Text passage:
§ §

“This is not an emergency, but…” So began the voicemail left on my personal cell phone by a member of my congregation. In this day and age, that “but” has an ominous ring. What came next, however, was not an emerging health concern but a rather throbbing faith concern. “How do we talk about the ten plagues at the seder when there is a plague going on in our world right now?” Some family members, this congregant confided, are lobbying to skip that section of the Haggadah so as not to cause more fear and anxiety, particularly for the children sitting at the Passover table.
How indeed do we talk about plagues in a time of global pandemic? How do we talk about an invisible force that rains down suffering and distress on unsuspecting victims, when a similar contagion torments communities around the globe? Should we omit any reference to the tenth plague entirely at our seders this year; that eerie depiction of the “Angel of Death” silently prowling for firstborns who don’t have blood painted protectively on their doorposts? Perhaps we should just omit that part of the story on this particular Passover. It’s probably not a good idea to be dipping our fingers into our wine glasses anyway as we call out each of the names of those plagues!

§ §

Material supplied:

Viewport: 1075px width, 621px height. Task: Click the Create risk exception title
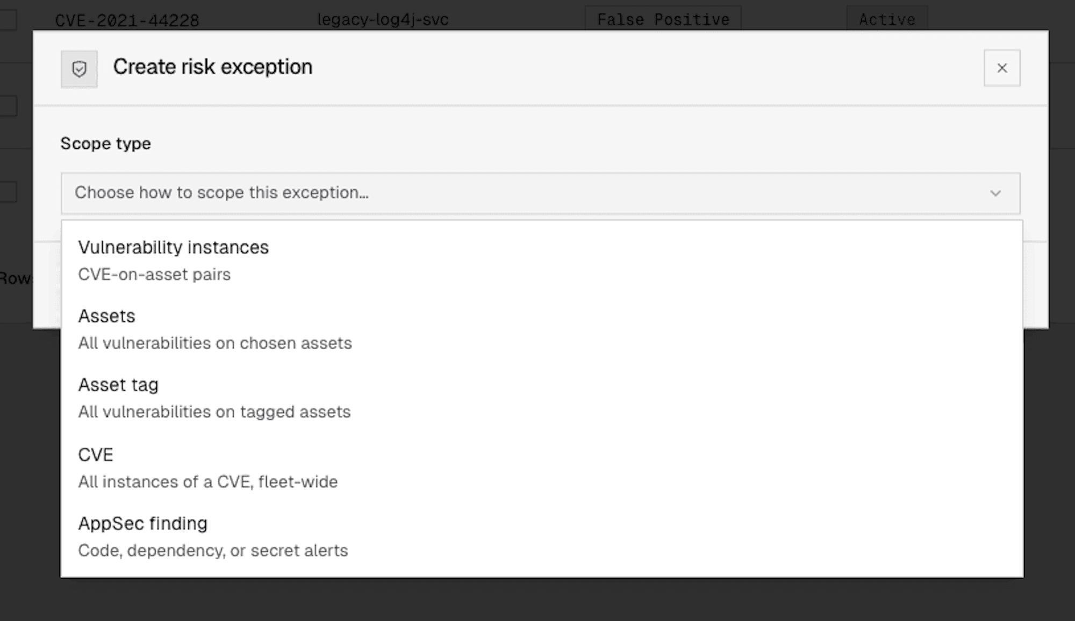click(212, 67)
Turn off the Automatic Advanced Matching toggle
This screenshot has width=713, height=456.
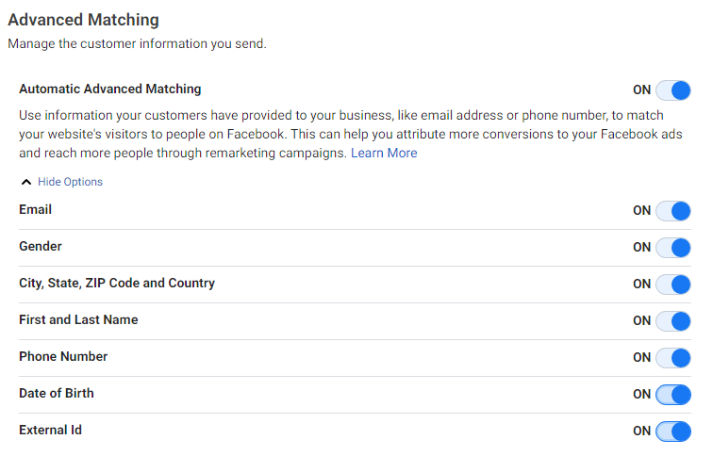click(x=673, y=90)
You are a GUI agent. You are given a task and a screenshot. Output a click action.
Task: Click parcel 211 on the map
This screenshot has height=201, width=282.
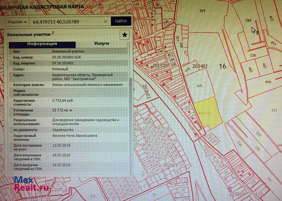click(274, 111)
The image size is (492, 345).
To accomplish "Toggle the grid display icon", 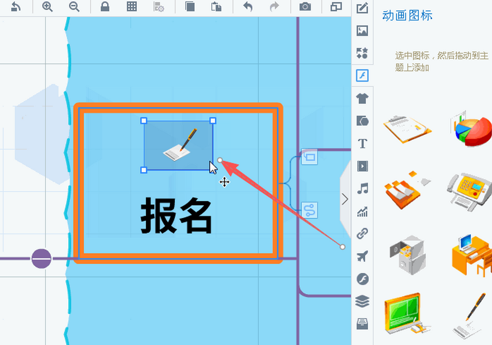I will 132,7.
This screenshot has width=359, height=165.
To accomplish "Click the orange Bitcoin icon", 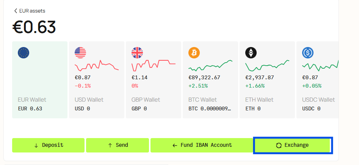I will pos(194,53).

§ §

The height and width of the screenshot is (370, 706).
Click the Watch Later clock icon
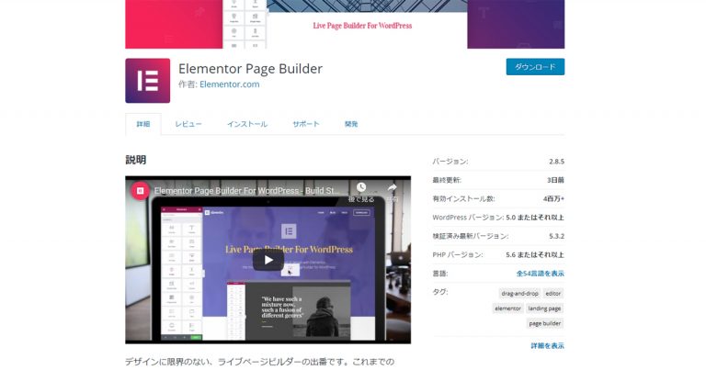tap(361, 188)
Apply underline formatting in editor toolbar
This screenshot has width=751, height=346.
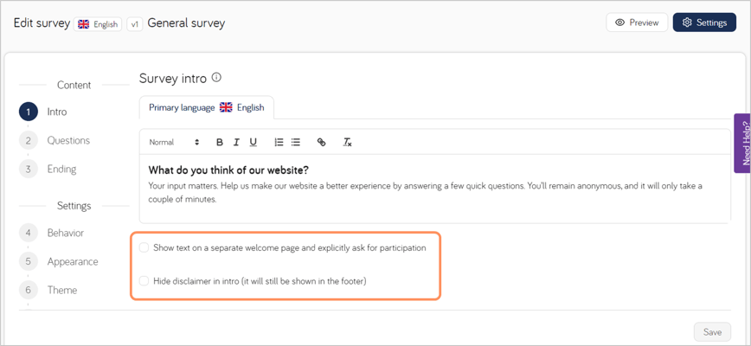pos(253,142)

§ §

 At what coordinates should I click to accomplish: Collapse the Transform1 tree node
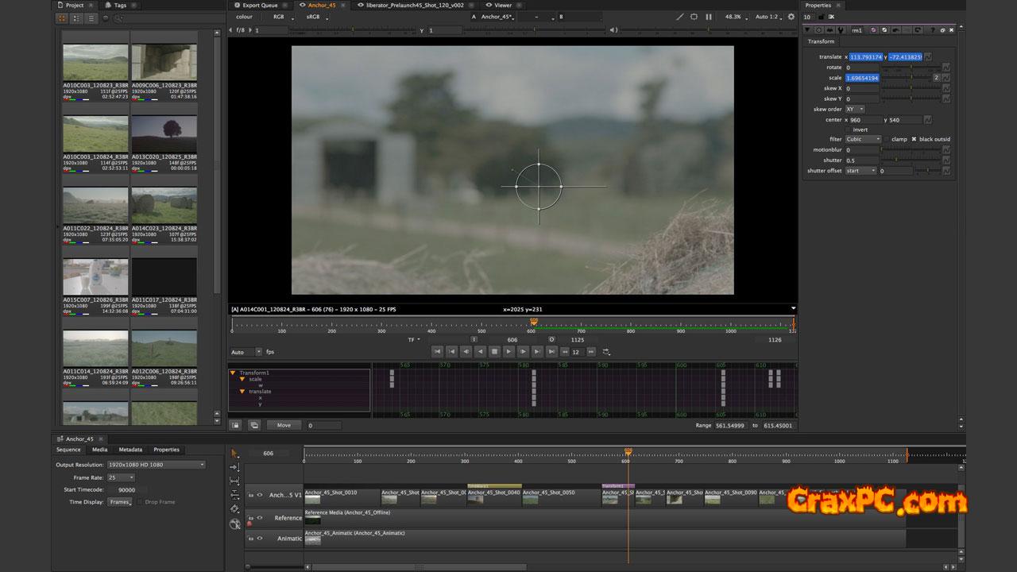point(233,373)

§ §

Assignment A: Copy the passage on the ten plagues above word for word, from "How indeed do" to "of those plagues!".
Assignment B: In the passage on the ten plagues, which part of the Haggadah do some of the congregant's family members want to skip?

Expected output A:
How indeed do we talk about plagues in a time of global pandemic? How do we talk about an invisible force that rains down suffering and distress on unsuspecting victims, when a similar contagion torments communities around the globe? Should we omit any reference to the tenth plague entirely at our seders this year; that eerie depiction of the “Angel of Death” silently prowling for firstborns who don’t have blood painted protectively on their doorposts? Perhaps we should just omit that part of the story on this particular Passover. It’s probably not a good idea to be dipping our fingers into our wine glasses anyway as we call out each of the names of those plagues!

Expected output B: The section about the ten plagues.